So why start a Sea Mouse review by giving a potted blues history and then talk about someone many of you will have never heard of and who died 40 years ago? Because these guys have taken him as an inspiration and then delivered this EP, that’s why. The trio of Seamus Johnson (vocals, guitar), Scott Maynard (bass), and Thomas Friggens (drums) have also brought in keyboard player Dayle Jellyman (Miles Calder, Three Rays) to create music which sounds modern yet also as if it belongs to 60 years ago. There is so much space within their music that one could drive a truck through it, yet they are so tight that all one can do when listening to this is move, baby! Dayle is playing what sounds like a Hammond B3, which immediately takes us solidly into that period, while Seamus allows his guitar to gently talk to us at some moments, then ripping into fuzzed distortion at others.

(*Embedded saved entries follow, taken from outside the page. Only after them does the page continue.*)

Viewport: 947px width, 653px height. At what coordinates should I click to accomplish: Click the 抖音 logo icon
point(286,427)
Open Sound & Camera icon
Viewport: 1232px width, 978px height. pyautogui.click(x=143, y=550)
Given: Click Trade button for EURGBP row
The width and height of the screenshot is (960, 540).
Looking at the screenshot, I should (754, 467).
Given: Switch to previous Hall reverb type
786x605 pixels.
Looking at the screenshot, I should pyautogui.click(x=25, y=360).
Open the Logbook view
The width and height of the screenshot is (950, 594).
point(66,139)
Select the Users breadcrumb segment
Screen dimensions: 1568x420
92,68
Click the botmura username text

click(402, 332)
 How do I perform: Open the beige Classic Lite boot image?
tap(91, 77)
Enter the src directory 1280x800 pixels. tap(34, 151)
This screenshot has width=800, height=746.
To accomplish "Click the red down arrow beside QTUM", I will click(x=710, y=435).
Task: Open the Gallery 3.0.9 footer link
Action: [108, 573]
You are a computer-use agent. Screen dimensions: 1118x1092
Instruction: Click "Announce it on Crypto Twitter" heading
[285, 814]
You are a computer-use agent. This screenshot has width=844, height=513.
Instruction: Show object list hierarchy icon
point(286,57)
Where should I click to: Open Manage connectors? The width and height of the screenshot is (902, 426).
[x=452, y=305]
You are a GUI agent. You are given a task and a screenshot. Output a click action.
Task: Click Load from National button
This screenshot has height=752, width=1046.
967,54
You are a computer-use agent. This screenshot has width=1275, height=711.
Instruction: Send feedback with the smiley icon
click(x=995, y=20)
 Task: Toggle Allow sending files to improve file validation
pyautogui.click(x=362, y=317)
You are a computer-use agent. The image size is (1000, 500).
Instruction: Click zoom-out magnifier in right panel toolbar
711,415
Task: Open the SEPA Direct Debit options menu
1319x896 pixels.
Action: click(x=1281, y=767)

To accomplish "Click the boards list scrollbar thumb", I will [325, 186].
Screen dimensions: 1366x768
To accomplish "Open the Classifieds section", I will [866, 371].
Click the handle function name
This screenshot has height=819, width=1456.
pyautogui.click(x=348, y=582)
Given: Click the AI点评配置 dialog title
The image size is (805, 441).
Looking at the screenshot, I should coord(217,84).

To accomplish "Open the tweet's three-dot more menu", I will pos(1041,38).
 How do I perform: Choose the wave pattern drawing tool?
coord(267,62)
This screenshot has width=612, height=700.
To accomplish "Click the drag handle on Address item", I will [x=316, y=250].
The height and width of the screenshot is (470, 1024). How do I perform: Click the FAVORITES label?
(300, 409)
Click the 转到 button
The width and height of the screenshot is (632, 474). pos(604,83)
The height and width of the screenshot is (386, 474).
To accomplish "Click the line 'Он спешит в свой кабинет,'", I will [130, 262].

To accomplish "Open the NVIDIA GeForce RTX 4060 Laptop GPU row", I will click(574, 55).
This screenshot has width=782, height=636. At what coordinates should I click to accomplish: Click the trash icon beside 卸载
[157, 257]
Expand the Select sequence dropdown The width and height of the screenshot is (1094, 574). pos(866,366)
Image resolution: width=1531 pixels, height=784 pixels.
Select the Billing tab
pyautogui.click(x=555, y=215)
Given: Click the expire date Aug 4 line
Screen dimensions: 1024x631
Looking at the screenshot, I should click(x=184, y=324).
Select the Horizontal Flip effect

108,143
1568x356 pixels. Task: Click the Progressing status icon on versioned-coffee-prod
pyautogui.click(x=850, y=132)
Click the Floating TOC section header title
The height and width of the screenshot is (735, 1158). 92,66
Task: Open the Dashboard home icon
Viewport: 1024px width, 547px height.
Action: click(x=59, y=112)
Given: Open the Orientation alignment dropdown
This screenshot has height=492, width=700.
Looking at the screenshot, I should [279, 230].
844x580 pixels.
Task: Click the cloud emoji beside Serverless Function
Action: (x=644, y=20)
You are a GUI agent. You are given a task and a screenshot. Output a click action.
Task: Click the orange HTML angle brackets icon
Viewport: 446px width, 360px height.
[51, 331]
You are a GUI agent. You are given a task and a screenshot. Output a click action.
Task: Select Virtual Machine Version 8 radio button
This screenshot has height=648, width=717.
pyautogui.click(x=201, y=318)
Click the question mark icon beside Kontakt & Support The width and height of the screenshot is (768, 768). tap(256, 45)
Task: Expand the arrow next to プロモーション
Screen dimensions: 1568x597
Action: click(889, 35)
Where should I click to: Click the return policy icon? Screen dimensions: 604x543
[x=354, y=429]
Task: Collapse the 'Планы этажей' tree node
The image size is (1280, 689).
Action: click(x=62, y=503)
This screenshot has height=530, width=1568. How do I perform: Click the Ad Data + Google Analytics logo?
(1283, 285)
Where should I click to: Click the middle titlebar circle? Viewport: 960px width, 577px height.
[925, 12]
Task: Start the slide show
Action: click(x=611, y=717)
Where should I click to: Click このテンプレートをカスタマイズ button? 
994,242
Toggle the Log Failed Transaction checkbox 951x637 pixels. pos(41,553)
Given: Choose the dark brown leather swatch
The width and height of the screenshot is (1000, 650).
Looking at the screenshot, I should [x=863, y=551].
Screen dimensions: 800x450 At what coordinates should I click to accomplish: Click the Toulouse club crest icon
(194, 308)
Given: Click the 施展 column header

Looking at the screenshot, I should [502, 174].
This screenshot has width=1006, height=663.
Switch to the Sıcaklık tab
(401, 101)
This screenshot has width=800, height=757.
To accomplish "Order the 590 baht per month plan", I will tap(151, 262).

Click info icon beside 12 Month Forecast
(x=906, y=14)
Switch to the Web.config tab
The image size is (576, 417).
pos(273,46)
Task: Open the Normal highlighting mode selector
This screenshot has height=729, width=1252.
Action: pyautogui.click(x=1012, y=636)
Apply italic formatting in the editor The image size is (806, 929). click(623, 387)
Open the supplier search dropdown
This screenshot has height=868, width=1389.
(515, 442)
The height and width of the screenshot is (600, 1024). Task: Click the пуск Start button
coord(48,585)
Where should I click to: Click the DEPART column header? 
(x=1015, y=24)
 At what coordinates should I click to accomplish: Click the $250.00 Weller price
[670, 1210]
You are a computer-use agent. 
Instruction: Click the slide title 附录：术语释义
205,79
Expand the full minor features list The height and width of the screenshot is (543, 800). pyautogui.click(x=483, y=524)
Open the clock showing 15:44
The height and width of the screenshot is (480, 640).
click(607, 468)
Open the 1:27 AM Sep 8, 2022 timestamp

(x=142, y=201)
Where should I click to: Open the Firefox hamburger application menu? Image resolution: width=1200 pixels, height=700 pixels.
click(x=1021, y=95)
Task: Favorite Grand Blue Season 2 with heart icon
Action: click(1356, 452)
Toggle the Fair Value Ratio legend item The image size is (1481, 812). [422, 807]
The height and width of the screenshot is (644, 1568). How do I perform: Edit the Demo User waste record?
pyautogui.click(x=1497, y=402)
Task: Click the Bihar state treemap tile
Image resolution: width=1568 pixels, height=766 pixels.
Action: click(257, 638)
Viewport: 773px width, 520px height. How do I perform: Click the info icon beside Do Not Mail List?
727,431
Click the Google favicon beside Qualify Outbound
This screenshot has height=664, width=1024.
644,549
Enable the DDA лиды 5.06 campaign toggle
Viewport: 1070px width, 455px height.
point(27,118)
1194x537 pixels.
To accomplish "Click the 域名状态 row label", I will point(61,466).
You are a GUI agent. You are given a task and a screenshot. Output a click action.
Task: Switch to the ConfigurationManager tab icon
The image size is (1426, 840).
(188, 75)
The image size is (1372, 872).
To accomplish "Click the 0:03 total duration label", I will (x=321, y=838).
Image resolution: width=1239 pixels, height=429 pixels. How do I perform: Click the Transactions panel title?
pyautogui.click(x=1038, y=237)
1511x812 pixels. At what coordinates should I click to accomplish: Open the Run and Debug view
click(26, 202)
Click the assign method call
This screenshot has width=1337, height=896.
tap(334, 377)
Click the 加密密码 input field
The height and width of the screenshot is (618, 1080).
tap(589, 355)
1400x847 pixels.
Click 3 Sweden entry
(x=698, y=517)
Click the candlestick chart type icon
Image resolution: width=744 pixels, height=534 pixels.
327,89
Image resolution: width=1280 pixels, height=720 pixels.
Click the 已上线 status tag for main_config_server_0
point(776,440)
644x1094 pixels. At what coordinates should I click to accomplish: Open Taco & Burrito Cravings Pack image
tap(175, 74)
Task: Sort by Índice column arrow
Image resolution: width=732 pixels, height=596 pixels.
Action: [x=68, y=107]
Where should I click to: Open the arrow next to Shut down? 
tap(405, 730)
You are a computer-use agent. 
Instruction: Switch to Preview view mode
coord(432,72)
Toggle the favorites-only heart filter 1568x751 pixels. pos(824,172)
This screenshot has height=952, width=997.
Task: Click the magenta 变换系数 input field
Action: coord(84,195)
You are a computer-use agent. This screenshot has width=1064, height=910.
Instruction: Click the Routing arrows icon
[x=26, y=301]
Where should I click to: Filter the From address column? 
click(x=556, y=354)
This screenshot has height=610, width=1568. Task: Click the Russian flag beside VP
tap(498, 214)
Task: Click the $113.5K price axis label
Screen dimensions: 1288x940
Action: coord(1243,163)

David Coverdale sang the words “I love the blues, They tell my story, If you don’t feel it you can never understand” and that is exactly where Sea Mouse are coming from. They are known for being much more in your face, playing garage rock mixed with delta blues to get people jumping, but here they have brought in all that power and tension and have put it in these five songs. Emotional, powerful, this is blues which is raw, powerful and compelling.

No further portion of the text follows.